While serving in this capacity for USTA Eastern, Cobb accepted another job working for the Prospect Park Alliance. In this gig—which provided her with her “first paychecks in the tennis world”—Cobb ran junior tournaments out of Prospect Park’s facilities and assisted with the adult programming. She also became a founding member of the Metrotennis Community Tennis Association (CTA) during this time. Incorporated in 2002, Cobb and others formed the CTA to more efficiently run USTA Leagues in the New York City area. But the organization eventually developed other tennis offerings, including local competitions. Cobb—who has served multiple non-consecutive terms as Metrotennis’s president—conceived of one such event in which players and clubs battled against each other within each respective borough. The winners of each would face off in the interborough Mayor’s Cup. The event is still around, though it is now known as the Battle of the Boroughs.
“They’re doing it differently today,” Cobb says. “But I love that it’s still going.”
In 2006, USTA Eastern informed Cobb of an opening in its Leagues department, an opportunity she just couldn’t pass up.
“It was bittersweet, because I loved what I was doing at Prospect Park,” she says. “But then I knew that ultimately my real passion was the Leagues program, and working directly for that would be very special. So I took the job as an assistant in the department, and then after about a year, I moved into the section league coordinator position.”
In this role, Cobb oversaw around 50 local league coordinators across the section. With over ten years under her belt as a local coordinator herself, she intuitively possessed a strong sense of what she needed to do to be successful.
“You've got to support the people that are on the front lines,” she says. “Mostly I just wanted them to feel like they were absolutely supported, and that we all enforced the rules uniformly.”
During her tenure, Cobb also developed many of the rules and regulations that are still central to the Eastern-specific program today.
“I'm not one that wants to have tons and tons of rules,” she says. “But we also needed to be sensible, so that we could make it fun for everybody and make everybody feel like they had a chance.”
In 2011, Cobb moved on from the Eastern position to accept a job with the National Leagues staff. There, she was part of the team that ran the USTA Leagues National Championships and worked the flagship event for many years. Of course, as she is quick to note, “you can take the girl out of Eastern, but you can’t take Eastern out of the girl.” In 2015, 20 or so years after she made her League debut with the Racqueteers—and nearly as many working for the program itself—Cobb was part of an Eastern Sectionals-winning team and got to represent the section at Nationals as a player for the very first time.
“It was just so exciting,” Cobb recalls. “I had to talk to my bosses, and they determined that I could play and work the event…I ended up getting to play one match. It was 104 degrees in Palm Springs. And the women I played against were a good 30 years younger than me.
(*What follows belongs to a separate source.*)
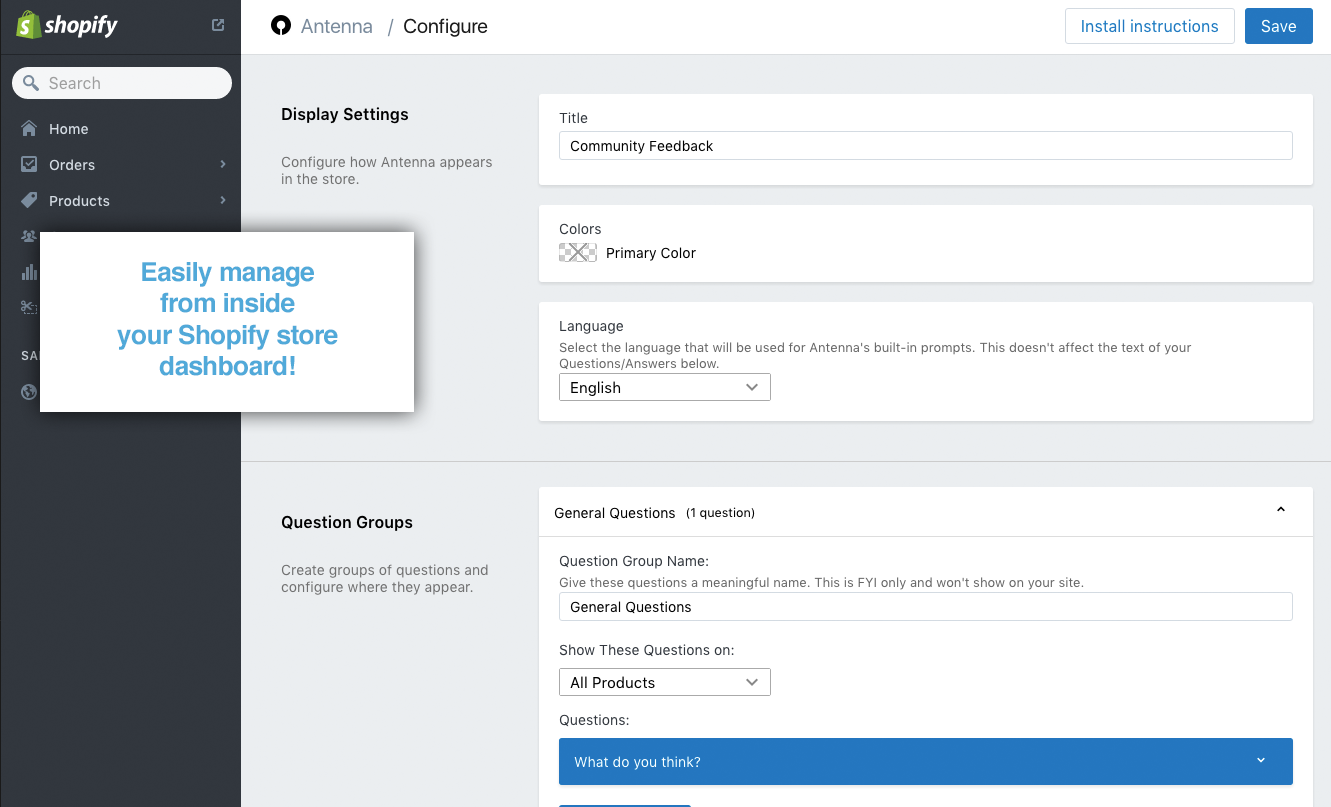Open store in new window icon
Viewport: 1331px width, 807px height.
[x=218, y=26]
So needless to say I did not do very well. But I still can say I got to play at Nationals.”
Overall, Cobb is beyond satisfied that much of her life has been dedicated to helping develop a program that has personally brought her so much joy.
“[Witnessing] the growth of USTA Leagues over the years, both throughout the section and nationally, is a real positive,” she says. “The fact that the program is still thriving after 40 plus years is a positive. I’m happy I had a minute role in helping ensure that it survived.”